Gergen joined the Harvard faculty in 1999, and his work as director of the Center for Public Leadership at the Kennedy School has enabled him to work closely with a rising generation of younger leaders, especially social entrepreneurs, military veterans and Young Global Leaders chosen by the World Economic Forum.

 

 


Nicholas BurnsBurns
Professor of the Practice of Diplomacy and International Politics
Harvard Kennedy School of Government
Wednesday, Aug. 13, Noon

Nicholas Burns is professor of the Practice of Diplomacy and International Politics at the Harvard Kennedy School of Government. He is director of the Future of Diplomacy Project and faculty chair for the Programs on the Middle East and on India and South Asia. He serves on the Board of Directors of the School’s Belfer Center for Science and International
Affairs and is a faculty associate at Harvard’s Weatherhead Center for International Affairs.

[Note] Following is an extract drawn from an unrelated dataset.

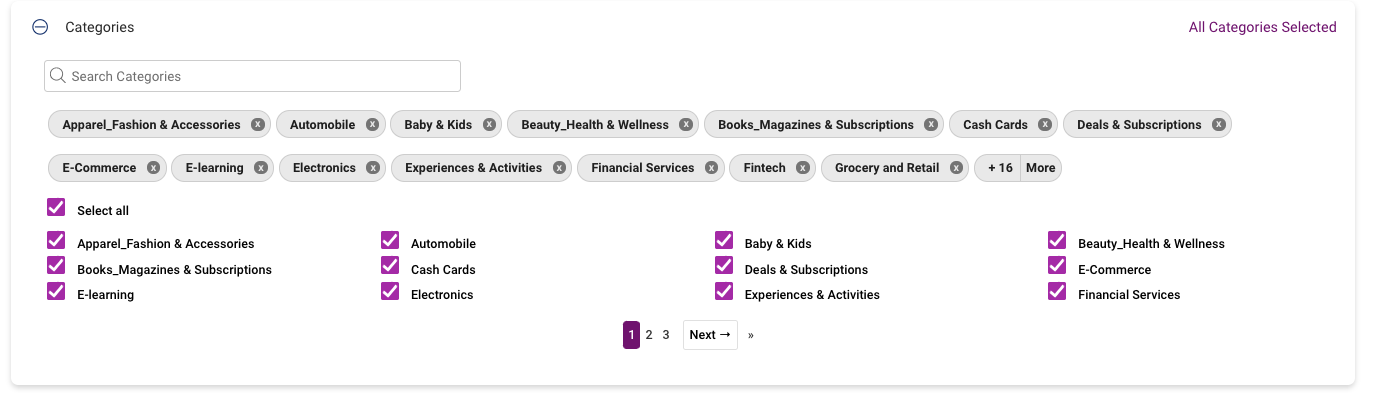
Task: Uncheck the Select all checkbox
Action: 56,208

He is director of the Aspen Strategy Group, senior counselor at the Cohen Group and serves on the Board of Directors of Entegris, Inc. He writes a biweekly column on foreign affairs for The Boston Globe.

Burns serves on the boards of several non-profit organizations, including the Council on Foreign Relations, Special Olympics, the Rockefeller Brothers Fund, the Center for the Study of the Presidency and Congress, the Richard
Lounsbery Foundation, the Atlantic Council, American Media Abroad, the Association of Diplomatic Studies and Training, the Appeal of Conscience Foundation and the Gennadius Library. He is vice chairman of the American Ditchley Foundation and serves on the Panel of Senior Advisors at Chatham House: the Royal Institute of International Affairs. He is a member of the Committee on Conscience of the United States Holocaust Memorial Museum. He is also a member of the American Academy of Arts and Sciences, the Trilateral Commission, the Order of Saint John and Red Sox Nation.

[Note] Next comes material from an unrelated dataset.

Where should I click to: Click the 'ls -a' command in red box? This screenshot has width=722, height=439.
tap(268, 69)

Burns served in the United States government for twenty-seven years. As a career Foreign Service Officer, he was Under Secretary of State for Political Affairs from 2005 to 2008; the State Department’s third-ranking official when he led
negotiations on the U.S.–India Civil Nuclear Agreement; a long-term military assistance agreement with Israel and was the lead U.S. negotiator on Iran’s nuclear program. He was U.S. Ambassador to NATO (2001–2005), Ambassador to Greece (1997–2001) and State Department Spokesman (1995–1997). He worked for five years (1990–1995) on the National Security Council at the White House where he was senior director for Russia, Ukraine and Eurasia Affairs and Special Assistant to President Clinton and Director for Soviet Affairs in the Administration of President George H.W. Bush. Burns also served in the American Consulate General in Jerusalem (1985–1987) where he coordinated U.S. economic assistance to the Palestinian people in the West Bank and before that, at the American embassies in Egypt (1983-1985) and Mauritania (1980 as an intern).

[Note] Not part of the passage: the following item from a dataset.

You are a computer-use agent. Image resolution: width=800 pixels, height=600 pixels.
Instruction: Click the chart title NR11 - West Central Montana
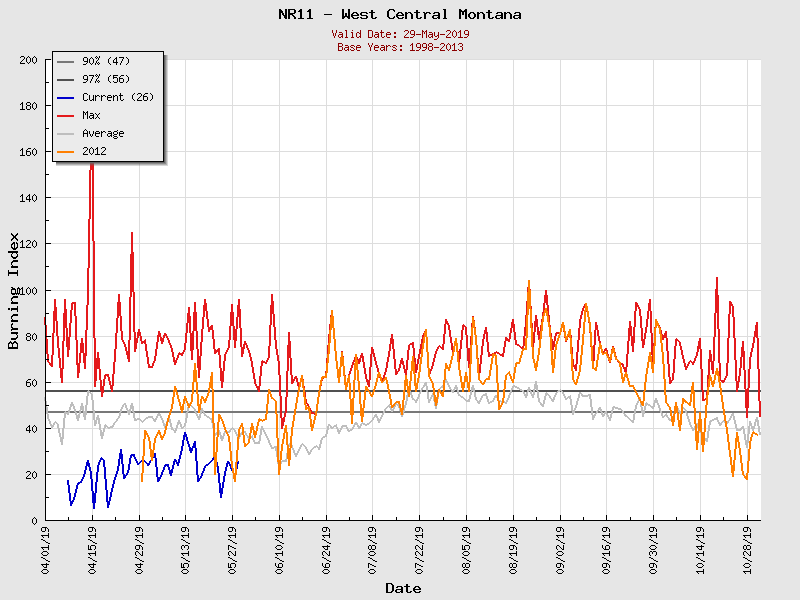pos(400,14)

Burns has received twelve honorary degrees, the Secretary of State’s Distinguished Service Award, the Woodrow Wilson Award for Public Service from the Johns Hopkins University and the Boston College Alumni Achievement Award. He has a BA in History from Boston College (1978), an MA in International Relations from the Johns Hopkins School of Advanced International Studies (1980), and earned the Certificat Pratique de Langue Francaise at the University of Paris-Sorbonne (1977). He was a visiting Scholar at the Woodrow Wilson Center for International Scholars in summer 2008.